The DataGemma series, as the model lineup is called, debuted on Thursday. Google has made the source code for the algorithms available on Hugging Face.
DataGemma is optimized to field user questions about statistical facts such the average revenue of companies in a given market segment. It answers queries using information from Data Commons, a free knowledge repository maintained by Google. The repository contains more than 240 billion data points from sources such as the United Nations, the World Health Organization, the CDC and census bureaus.
Under the hood, the DataGemma series is based on Gemma 2 27B, an open-source large language model that Google released in June. Gemma 2 27B powered by the industry-standard Transformer neural network architecture and features 27 billion parameters. Google says that it can rival the performance of LLMs with twice as many parameters.
According to the company, DataGemma is based on a version of Gemma 2 27B that was specifically optimized to process numerical facts. The model interacts with Data Commons, the knowledge repository from which it retrieves those facts, through a natural language search bar.
“Instead of needing knowledge of the specific data schema or API of the underlying datasets, DataGemma utilizes the natural language interface of Data Commons to ask questions,” Google software engineer Jennifer Chen and Prem Ramaswami, the head of Data Commons, detailed in a blog post. “The nuance is in training the LLM to know when to ask.”

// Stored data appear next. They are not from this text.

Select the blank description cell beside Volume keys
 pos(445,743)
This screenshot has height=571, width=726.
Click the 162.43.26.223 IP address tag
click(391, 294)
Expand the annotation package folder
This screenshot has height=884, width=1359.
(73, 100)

Google developed two versions of DataGemma as part of the project. Each takes a different approach to answering user questions.
The first version leverages a method known as RIG, or retrieval-interleaved generation, to process queries. When a user asks a question, the model doesn’t generate an answer based on its internal knowledge base but rather asks Data Commons for the needed information. The LLM then uses the retrieved data to generate a prompt response.
The second version of DataGemma implements the more widely-used RAG, or retrieval-augmented generation, data management method. When a user enters a query, the model retrieves information relevant to the prompt from Data Commons. It then sends the collected information to Google’s more advanced, proprietary Gemini 1.5 Pro model, which generates an answer.
According to MIT Technology Review, the RIG version of DataGemma can correctly retrieve numerical facts from Data Commons about 58% of the time. That’s compared with the 5% to 17% accuracy achieved by the other models that Google evaluated. The RAG version of DataGemma, in turn, generated correct answers to 80% to 94% of the answers it received during the search giant’s tests.
Google plans to improve DataGemma by training it on more information. Additionally, Google will increase the number of questions the LLM series can answer from a few hundred to millions. Further down the line, the company plans to integrate DataGemma’s data retrieval capabilities into its flagship Gemini series of language models.